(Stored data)
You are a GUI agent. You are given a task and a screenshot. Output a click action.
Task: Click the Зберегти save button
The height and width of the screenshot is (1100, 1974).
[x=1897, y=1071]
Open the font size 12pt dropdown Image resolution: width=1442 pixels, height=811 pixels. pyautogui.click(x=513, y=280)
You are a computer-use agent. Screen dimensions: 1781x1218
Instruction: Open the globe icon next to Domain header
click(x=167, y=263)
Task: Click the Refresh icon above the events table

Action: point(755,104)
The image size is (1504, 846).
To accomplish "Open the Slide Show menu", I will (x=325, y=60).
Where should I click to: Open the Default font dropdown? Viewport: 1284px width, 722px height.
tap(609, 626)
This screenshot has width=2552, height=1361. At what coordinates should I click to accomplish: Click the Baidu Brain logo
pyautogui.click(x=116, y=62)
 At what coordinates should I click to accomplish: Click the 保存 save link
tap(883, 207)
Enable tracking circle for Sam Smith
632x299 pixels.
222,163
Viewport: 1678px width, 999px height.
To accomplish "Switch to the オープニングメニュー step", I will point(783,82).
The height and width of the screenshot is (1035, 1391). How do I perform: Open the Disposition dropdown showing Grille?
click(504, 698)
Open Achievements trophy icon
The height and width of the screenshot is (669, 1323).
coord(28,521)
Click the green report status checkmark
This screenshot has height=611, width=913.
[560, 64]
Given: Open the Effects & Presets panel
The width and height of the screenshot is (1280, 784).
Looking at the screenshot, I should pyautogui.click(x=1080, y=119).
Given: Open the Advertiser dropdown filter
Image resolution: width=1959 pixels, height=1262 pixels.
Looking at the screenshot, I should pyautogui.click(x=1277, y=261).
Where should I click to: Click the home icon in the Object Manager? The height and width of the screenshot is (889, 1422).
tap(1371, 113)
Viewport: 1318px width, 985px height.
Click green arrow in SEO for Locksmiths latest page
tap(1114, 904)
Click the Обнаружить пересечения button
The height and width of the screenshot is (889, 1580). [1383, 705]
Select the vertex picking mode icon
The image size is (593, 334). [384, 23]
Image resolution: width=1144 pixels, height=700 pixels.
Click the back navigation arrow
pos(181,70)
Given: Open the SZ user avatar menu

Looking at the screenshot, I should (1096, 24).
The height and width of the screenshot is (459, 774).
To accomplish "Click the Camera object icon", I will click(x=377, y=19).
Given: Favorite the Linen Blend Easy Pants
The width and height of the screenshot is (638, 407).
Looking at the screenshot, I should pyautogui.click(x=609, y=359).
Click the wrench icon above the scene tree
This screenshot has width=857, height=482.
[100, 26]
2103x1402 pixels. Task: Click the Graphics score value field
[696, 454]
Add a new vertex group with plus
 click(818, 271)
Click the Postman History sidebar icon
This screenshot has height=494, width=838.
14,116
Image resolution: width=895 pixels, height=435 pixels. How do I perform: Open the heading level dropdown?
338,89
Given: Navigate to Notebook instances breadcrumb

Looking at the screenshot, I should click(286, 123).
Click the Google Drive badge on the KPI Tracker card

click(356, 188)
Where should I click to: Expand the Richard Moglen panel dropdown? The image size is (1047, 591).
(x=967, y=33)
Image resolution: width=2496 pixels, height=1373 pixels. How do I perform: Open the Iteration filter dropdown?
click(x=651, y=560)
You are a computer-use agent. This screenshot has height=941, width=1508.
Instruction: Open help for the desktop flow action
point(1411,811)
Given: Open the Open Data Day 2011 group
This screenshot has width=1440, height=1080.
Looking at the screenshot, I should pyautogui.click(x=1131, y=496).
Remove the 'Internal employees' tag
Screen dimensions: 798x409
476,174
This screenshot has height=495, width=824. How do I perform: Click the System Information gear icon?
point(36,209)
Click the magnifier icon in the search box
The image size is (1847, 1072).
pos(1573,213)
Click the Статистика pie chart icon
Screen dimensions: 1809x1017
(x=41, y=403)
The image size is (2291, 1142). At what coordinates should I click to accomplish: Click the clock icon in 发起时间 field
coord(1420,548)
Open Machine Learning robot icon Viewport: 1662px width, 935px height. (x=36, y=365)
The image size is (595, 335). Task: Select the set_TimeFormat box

| PROBLEM TO SOLVE |
Could you restate every entry above word for word?

| OUTPUT OF THE TASK |
You are a GUI agent. You are given a task and a screenshot. Output a click action.
Task: Click the Зберегти save button
The height and width of the screenshot is (1100, 1974).
[x=1897, y=1071]
Open the font size 12pt dropdown Image resolution: width=1442 pixels, height=811 pixels. pyautogui.click(x=513, y=280)
You are a computer-use agent. Screen dimensions: 1781x1218
Instruction: Open the globe icon next to Domain header
click(x=167, y=263)
Task: Click the Refresh icon above the events table

Action: point(755,104)
The image size is (1504, 846).
To accomplish "Open the Slide Show menu", I will (x=325, y=60).
Where should I click to: Open the Default font dropdown? Viewport: 1284px width, 722px height.
tap(609, 626)
This screenshot has width=2552, height=1361. At what coordinates should I click to accomplish: Click the Baidu Brain logo
pyautogui.click(x=116, y=62)
 At what coordinates should I click to accomplish: Click the 保存 save link
tap(883, 207)
Enable tracking circle for Sam Smith
632x299 pixels.
222,163
Viewport: 1678px width, 999px height.
To accomplish "Switch to the オープニングメニュー step", I will point(783,82).
The height and width of the screenshot is (1035, 1391). How do I perform: Open the Disposition dropdown showing Grille?
click(504, 698)
Open Achievements trophy icon
The height and width of the screenshot is (669, 1323).
coord(28,521)
Click the green report status checkmark
This screenshot has height=611, width=913.
[560, 64]
Given: Open the Effects & Presets panel
The width and height of the screenshot is (1280, 784).
Looking at the screenshot, I should pyautogui.click(x=1080, y=119).
Given: Open the Advertiser dropdown filter
Image resolution: width=1959 pixels, height=1262 pixels.
Looking at the screenshot, I should pyautogui.click(x=1277, y=261).
Where should I click to: Click the home icon in the Object Manager? The height and width of the screenshot is (889, 1422).
tap(1371, 113)
Viewport: 1318px width, 985px height.
Click green arrow in SEO for Locksmiths latest page
tap(1114, 904)
Click the Обнаружить пересечения button
The height and width of the screenshot is (889, 1580). [1383, 705]
Select the vertex picking mode icon
The image size is (593, 334). [384, 23]
Image resolution: width=1144 pixels, height=700 pixels.
Click the back navigation arrow
pos(181,70)
Given: Open the SZ user avatar menu

Looking at the screenshot, I should (1096, 24).
The height and width of the screenshot is (459, 774).
To accomplish "Click the Camera object icon", I will click(x=377, y=19).
Given: Favorite the Linen Blend Easy Pants
The width and height of the screenshot is (638, 407).
Looking at the screenshot, I should pyautogui.click(x=609, y=359).
Click the wrench icon above the scene tree
This screenshot has width=857, height=482.
[100, 26]
2103x1402 pixels. Task: Click the Graphics score value field
[696, 454]
Add a new vertex group with plus
 click(818, 271)
Click the Postman History sidebar icon
This screenshot has height=494, width=838.
14,116
Image resolution: width=895 pixels, height=435 pixels. How do I perform: Open the heading level dropdown?
338,89
Given: Navigate to Notebook instances breadcrumb

Looking at the screenshot, I should click(286, 123).
Click the Google Drive badge on the KPI Tracker card

click(356, 188)
Where should I click to: Expand the Richard Moglen panel dropdown? The image size is (1047, 591).
(x=967, y=33)
Image resolution: width=2496 pixels, height=1373 pixels. How do I perform: Open the Iteration filter dropdown?
click(x=651, y=560)
You are a computer-use agent. This screenshot has height=941, width=1508.
Instruction: Open help for the desktop flow action
point(1411,811)
Given: Open the Open Data Day 2011 group
This screenshot has width=1440, height=1080.
Looking at the screenshot, I should pyautogui.click(x=1131, y=496).
Remove the 'Internal employees' tag
Screen dimensions: 798x409
476,174
This screenshot has height=495, width=824. How do I perform: Click the System Information gear icon?
point(36,209)
Click the magnifier icon in the search box
The image size is (1847, 1072).
pos(1573,213)
Click the Статистика pie chart icon
Screen dimensions: 1809x1017
(x=41, y=403)
The image size is (2291, 1142). At what coordinates should I click to accomplish: Click the clock icon in 发起时间 field
coord(1420,548)
Open Machine Learning robot icon Viewport: 1662px width, 935px height. (x=36, y=365)
The image size is (595, 335). Task: Select the set_TimeFormat box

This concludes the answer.